On the menu of varieties, you’ll find hearting types that form dense heads of leaves that you pick all at once, as well as loose-leaf lettuces that form an open rosette and can be picked leaf by leaf as you need them.
‘Iceberg’ is the hero of the hearting lettuces with crisp, succulent green leaves with a mild flavor and juicy texture that is the star in an Oriental salad cup or classic prawn cocktail.
It’s also delicious shredded into salads and sandwiches. Among the named varieties, ‘Great Lakes’ is a standout form with crisp, crunchy, tender, light-green leaves and large solid hearts.
Grow loose-leaf lettuces and you’ll enjoy a continuous supply of greens that can be picked on demand. They’re fast growing and quick to crop with most varieties ready to harvest in just six weeks. Smaller leaves can be picked even earlier.
Plant a new punnet of seedlings every few weeks and you’ll have a salad bar at your fingertips.
I enjoy the light, delicate texture of butter-head lettuces such as the aptly named ‘Tennis Ball’, an heirloom variety with petite loose heads and soft pale-green leaves. It’s said to be Thomas Jeﬀerson’s favorite variety, grown in the garden of his Monticello estate. ‘Freckles Bunte’ is another striking butter-head type with crinkled green foliage that’s speckled with red patches.
Lettuce ‘Royal Oakleaf’ has a long history in the garden and kitchen, dating back to 1771, with tender, sweet, deeply lobed green leaves and thick midribs. It stands up to summer heat and holds on to its flavor and texture well. Pick the leaves as needed to extend the harvest.
The lettuce varieties with red or burgundy foliage are particularly decorative and a real standout in the salad bowl and patch. Plant them alongside beautiful lime-colored lettuces such as ‘Gold Rush’ for wonderful contrast.
‘Rouge d’Hiver’, which means “red of winter” in French, is a pretty choice with attractive red-brown leaves that fade to green close to the heart. As the name suggests, it grows beautifully through the winter, but it shows promise as a good summer variety, too.

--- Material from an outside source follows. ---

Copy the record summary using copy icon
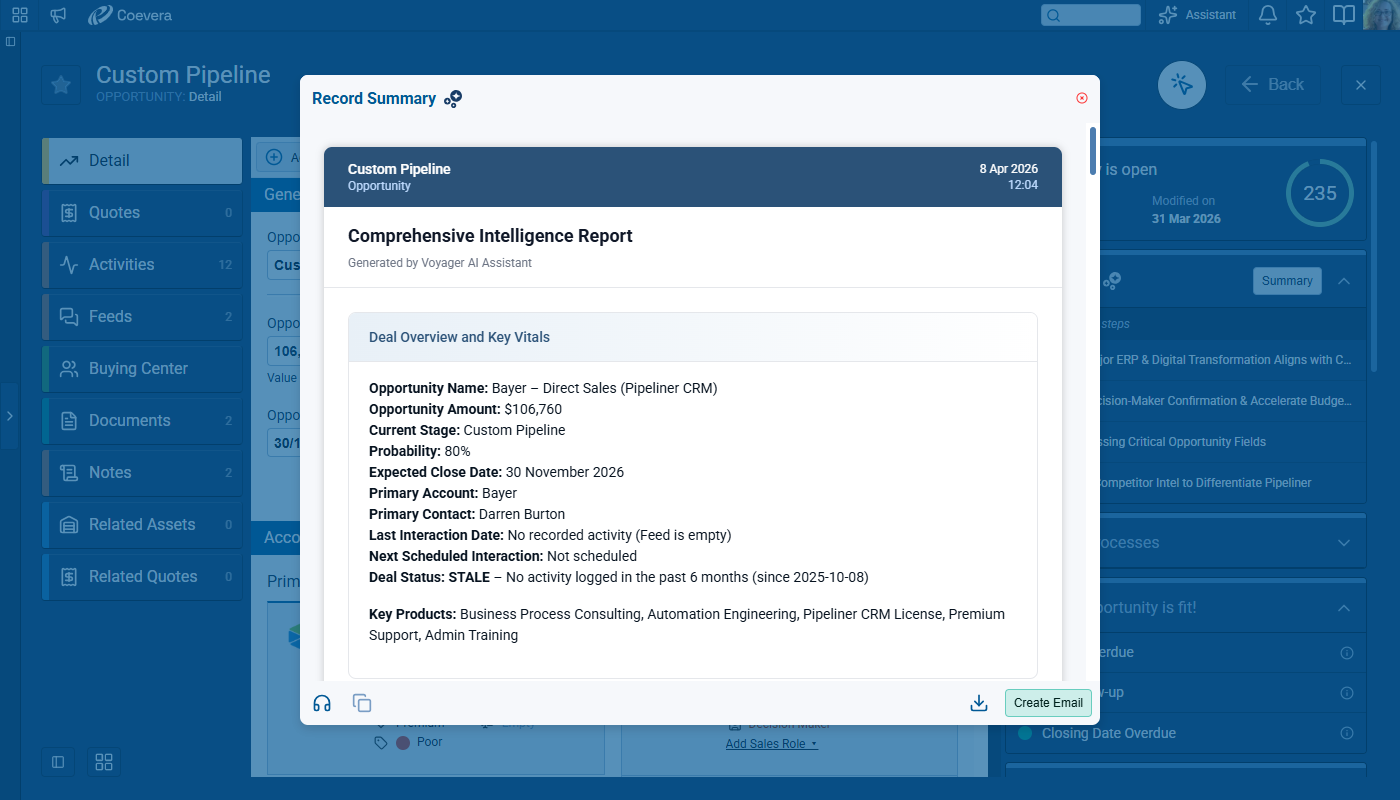The height and width of the screenshot is (800, 1400). coord(362,703)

‘Red Velvet’ takes center stage in the kitchen garden with rich maroon-colored foliage, or you might like to grow Lettuce ‘Flame’ with fiery leaves and a delicate buttery texture.

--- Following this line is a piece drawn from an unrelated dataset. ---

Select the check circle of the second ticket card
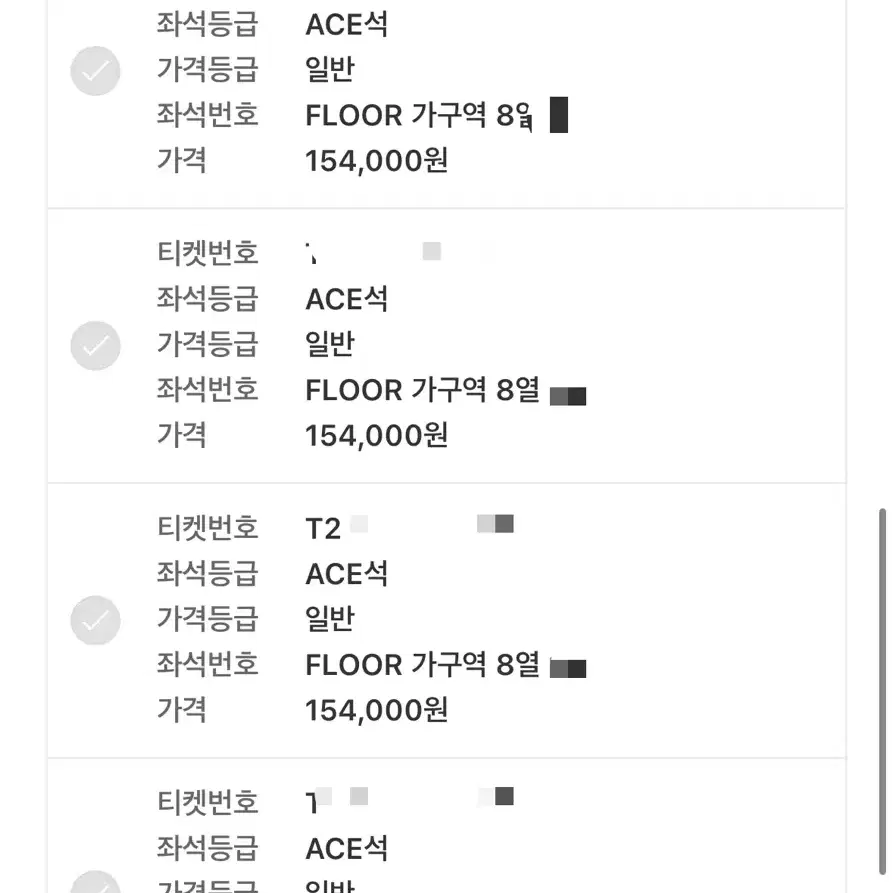This screenshot has width=893, height=893. point(95,346)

The Italian Lollo varieties of lettuce are frilly and flamboyant with rufed leaves in shades of green, pink and red, which bring a touch of wow factor to a garden-fresh salad. ‘Lollo Rossa Darkness’ is particularly attractive with frilly leaves that are heavily tinged red.
If you’re after a good addition to a classic Caesar salad, look no further than ‘Parris Island Cos’ with crisp upright leaves that add real crunch to the bowl. It’s heat resistant and slow to bolt, with a lovely sweet flavor.
Or, if space is tight, try growing ‘Little Gem’, a mini cos variety with crisp, juicy leaves. It’s the perfect choice for growing in a decorative container.
For something diﬀerent, you might like to give the heirloom variety ‘Amish Deer Tongue’ a try for its unique tongue-shaped leaves, which are tender and full of flavor. It’s unusual in that it can be used fresh in salads or cooked like spinach — and you can pick it for ages.
Lettuces can be grown from seed or seedlings and planted and harvested year-round in many areas.
In tropical zones, the growing season is shorter.
Lettuces enjoy growing in rich, well-drained soil, so prepare your beds well before planting. They are fast-growing, shallow-rooted plants, so keep the water up, apply mulch and give them a good liquid-feed every two weeks to sustain growth.
Sow seeds or plant seedlings every few weeks for a continuous supply. In hotter parts of the country, lettuces will benefit from afternoon shade, particularly through the warmer months, so try covering them with shade cloth in the hottest part of the day, or grow them in the shade of taller crops such as corn. It also pays to choose heat-tolerant varieties that are less likely to bolt to seed.
In smaller gardens, try growing lettuces among your flowers or to fill gaps around slower-growing vegetables. They are also wonderfully decorative in pots and window boxes.
Lettuces are quick to harvest and many varieties are ready to pick in just five to six weeks. Loose-leaf lettuces are “cut and come again” vegetables that can be picked leaf by leaf as you need them without harvesting the whole head. Cut hearting varieties at the base of the plant when the head is full, ripe and ready.